» Required action: Please read the blog post below about the HP P420i self-test failure and explain, in one to three sentences, why the author concluded that the SAS cables caused the error.

Sunday, October 4, 2015

HP P410i - P420i Self-test failure lockup

Recently I was messing around with a DL360G8 from HP. It all looked well until my raid controller, a p420i, quit while I was installing a virtual machine in ESX6.0. When I reboot, I got this nice message; 1783-slot 0 Drive Array Controller Failure. [Self-test failure (cmd=0h, err=00h, lockup=013:0h)]



At first I was kind of clueless, what to do? Was it a failure in my raid controller, or maybe in the cache module? After some Google work I found most people who had a similar problem had it because they did not have OEM disks (neither did I, I just replaced them with some aftermarket Intel SSD DC S3500 ssd's). But after removing them and trying to boot without disks, the error persisted, so it must me something else. I tried booting without the cache module, since many people had issues with this as-well. Unfortunately, this didn't help either. Then I figured I would let the server sit without power for a while to drain any leftover power from batteries or other kind of capacitators, when this didn't work I disabled the p420i in the BIOS/UEFI, I figured maybe if I reinitialise the card in this way, it might work... Wishful thinking, it didn't.

Then, I got the idea to disconnect the cache module, and more importantly, the SAS cables on the motherboard, so there wouldn't be any signal to the raid controller at all. Hallelujah and praise the Flying Spaghetti Monster! It works! In all my enthusiasm I powered down the server to re-attach the cache module and the SAS cables. But hey, when I rebooted the server, the error message was back... Bummer! I figured it must of been the SAS cables, because the cache module alone didn't fix it. So I powered the machine down again and disconnected the SAS cables. I rebooted the machine and held my fingers crossed (with a G8, it takes a while to boot..). Yes! Again no error message. So I hit F8 to enter the adapters setup. Whilst in setup I reconnected the SAS cables to the motherboard and one by one my ssd's reinitialised. When I clicked on the create a raid array, there where my disks, and I could successfully create a new array! After rebooting there was no error message anymore and I was able to boot safely into ESX and continue with my work!


I hope you guys find this useful, and as always... If you find a controller that is helped with the same fix, leave a comment, and you might help someone else with it to!

» Exercise data:
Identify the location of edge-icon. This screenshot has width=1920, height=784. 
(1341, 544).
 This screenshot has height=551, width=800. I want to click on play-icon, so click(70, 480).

» Reply to the exercise: Earlier, booting without only the cache module had not cleared the error. So when the error came back after both the cache module and the SAS cables were reattached, the author reasoned that the SAS cables must be responsible.